As the raven flies …

If we settle for the Raven Way from the Ebbw valley over Mynydd Machen, where does that leave us …

From the Blackvein bridge, walk up the road to the right, ignoring the first waymarked footpath to the left – it’s impassable.


You can take the bridleway to the left across the first bend – the beginning is over grown but it soon clears.


Ignore paths off this, rejoin the road and continue up. After the road bends to the right, take the footpath to the left.


This is a good path up through the woods – was it once a tramway? The stones have regular holes and look as though they might have been sleepers.


Cross the forest road and continue up. Where the track divides, bear up to the right towards the forest edge, over a stile and turn left along the forest edge.


Here it gets difficult – the path is very overgrown, boggy and in places blocked by fallen trees. From here it is the route from my earlier blog posting (


Keep along the line of the forest edge as best you can. Cross a rickety gate and bear up to the right through the next field to a gate. Cross the roughly metalled trackway and make your way up through the bracken (in spite of all the Ramblers’ efforts 2 days ago, virtually impassable).


From the top of the pass there’s a clear path down to the forest


and along the forest edge (lovely views)


down to Machen.

But to be honest I can’t recommend it as it stands: very hard going for a promoted route. If it can be cleared and kept clear it’s probably the best option (we certainly couldn’t commit to keeping a second route clear). The alternative would probably involve continuing up the road and bridle paths from Glenside, turning left at the top along that roughly metalled track and following it up to the remains of an old car parking area south-east of Mynydd Machen (I can remember driving up to that one but you’d need a 4×4 now) and walking up the scrambler tracks to reach the path to the forest.

O for the wings of a raven …




6 thoughts on “As the raven flies …

  1. Thank you for your pioneering work on the route I intend to walk next summer.
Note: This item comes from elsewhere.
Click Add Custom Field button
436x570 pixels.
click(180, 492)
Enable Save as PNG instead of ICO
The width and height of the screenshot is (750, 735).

Paths all over the country are getting seriously overgrown with the cuts in local government budgets and the collapse of grazing on open land. Seems I may need a strimmer! Those stones are identical to ones I saw on the Bryn Oer tram-road between Trefil and Talybont on Usk in the late 60s. That was a horse-drawn tram-road laid down in the early 1800s.

    • Many thanks, Jeff. There are also similar stones on the route from Penderyn towards the Neath valley which was apparently a very early tram road (I have a feeling it may have been a very early steam-powered tram but C19 industrial archaeology is way past my bed-time!)
      I’m in touch with Caerphilly CBC’s footpaths team and the local Ramblers – we may be able to get volunteers to do some bramble-bashing. The section above the forest is going to be more tricky. 20 years ago I’d have been out there with chain saw and wheelbarrow – Free Fuel! – but there’s also the problem that it’s very boggy and uneven underfoot. You will need good boots.
      The good thing is that the Raven Walk is a promoted path so there is a good chance we can get some maintenance done.


  2. Hi Madeleine
    I’ve spent a lot of time browsing your Cistercian Way website over the years, but I hadn’t come across this blog until a couple of days ago. Perhaps you should put a link on the website so that more people know about it?

    I’m glad to see that the Cistercian Way’s been resurrected. I’ve always thought it’s a great idea for a walk, particularly if you include St David’s and Bardsey, and have often wondered whether anything was ever going to happen with it.

    Anyway, your blog inspired me to go for a run up Mynydd Machen yesterday (something I used to do a lot, but haven’t found time to this summer). Having run up the Sirhowy Valley Walk from Rhiwderyn, I tried to follow the path from the ridge down to the track coming up from Castle Farm. Very overgrown! The problem, I think, is the tree still blocking the track above Castle Farm. This has always been a popular route on to the mountain, so the path across the common usually gets a fair amount of use. Once the tree has been removed, things might improve. Assuming they do, this is my suggestion for a route between Twmbarlwm and Mynydd Machen:

    Follow the lane off Twmbarlwm to the south-east. Turn right along the track to Cribarth and Penrhiw. Follow the line of the old lane straight down the hill, across the canal, and into Pontymister. Keep straight across the main road into Danygraig and follow the green lane diagonally up the slope to Ochrwyth. Turn right and up past Castle Farm to the common. Keep ahead along the path to the ridge. Any thoughts? There are more direct paths on to the mountain from Pontymister, but I doubt these will be easy to follow.

    Good luck! Harri

    • I think that would be roughly what I did in my first try at the route ( ) but I completely failed to get through the fallen tree. 20 years ago I’d have been there with a chain saw and a wheelbarrow – Free Fuel! – I’m surprised no-one else has had a go. I’m not actually sure about the legal status of that bit of road – it might be easier to clear than the Raven Walk, the way things are.
      Ah, yes, the web site – it needs so much work that I’m putting it off until we know where we are going. Also I need to find a new home for it as the Newport server and our History programme’s days are numbered, so I may as well get it all done in one go.